Copy out exactly the lines from the one containing "The height and width of the screenshot is (619, 447)." through the end of the records, and no pictures.
BEGIN
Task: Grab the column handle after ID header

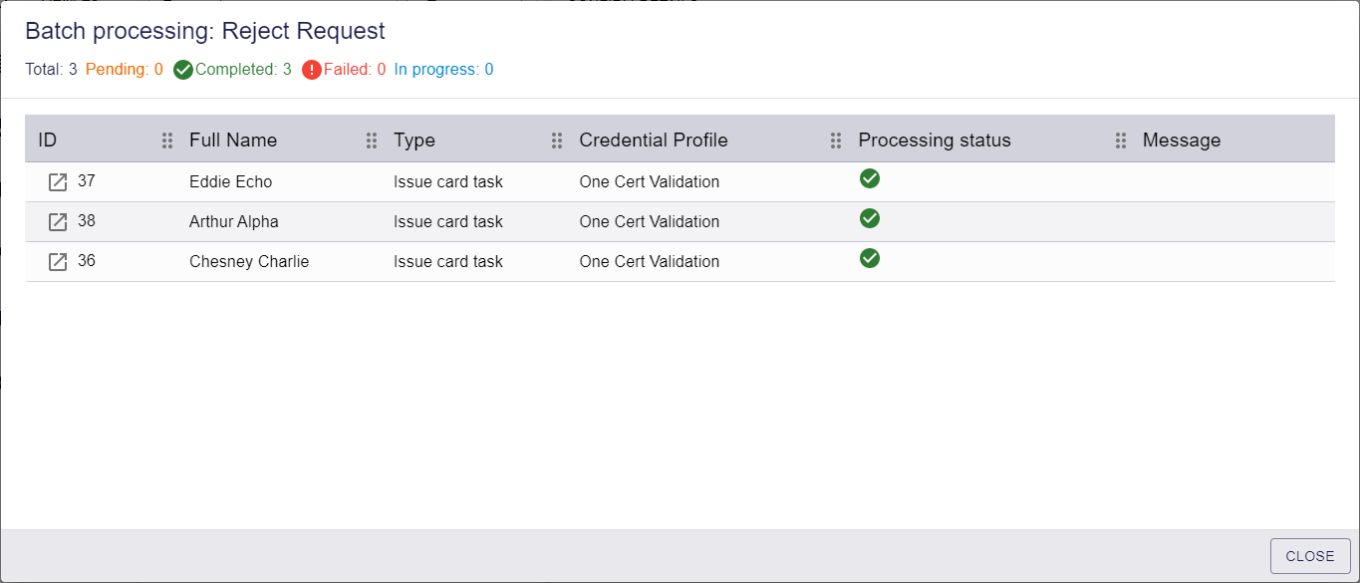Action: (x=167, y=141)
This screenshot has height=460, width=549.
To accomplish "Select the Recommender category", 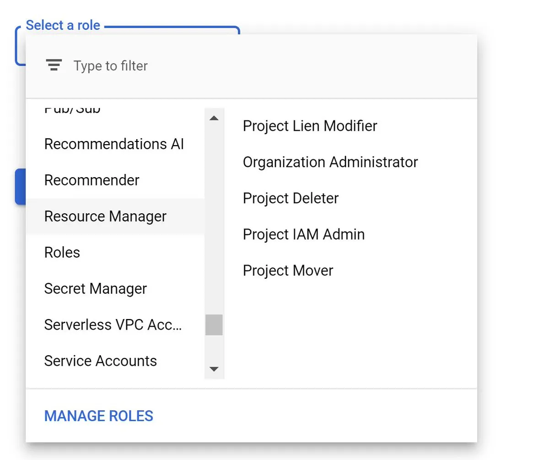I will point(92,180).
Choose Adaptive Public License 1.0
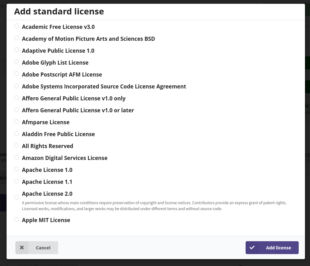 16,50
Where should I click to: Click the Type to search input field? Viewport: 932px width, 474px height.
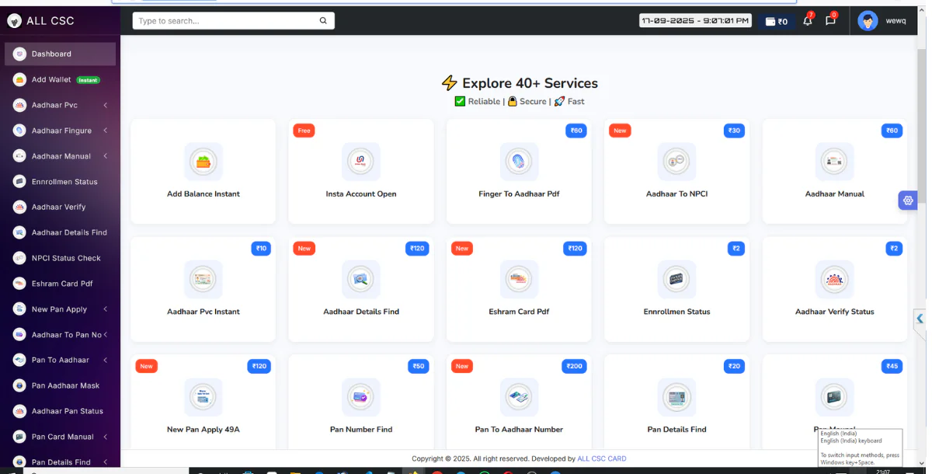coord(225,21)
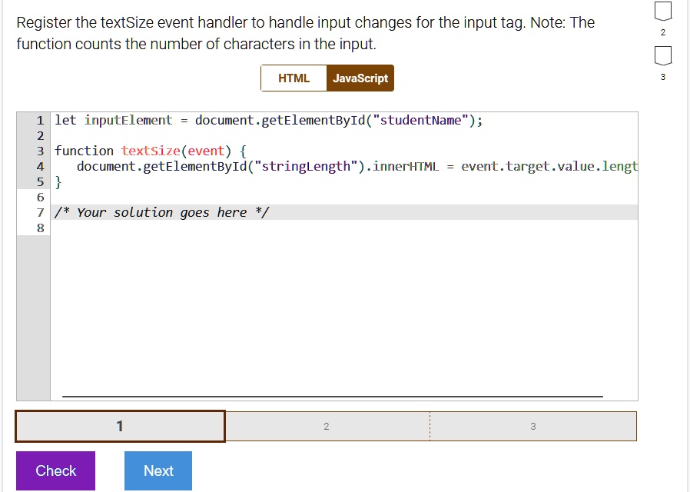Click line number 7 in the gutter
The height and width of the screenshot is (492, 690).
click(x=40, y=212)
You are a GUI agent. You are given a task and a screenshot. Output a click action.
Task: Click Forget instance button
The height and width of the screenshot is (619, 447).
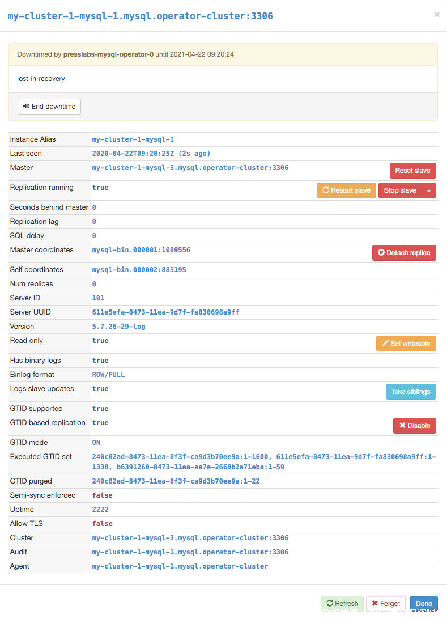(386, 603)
END
> _Solution for this exercise_:
The height and width of the screenshot is (619, 447).
(386, 603)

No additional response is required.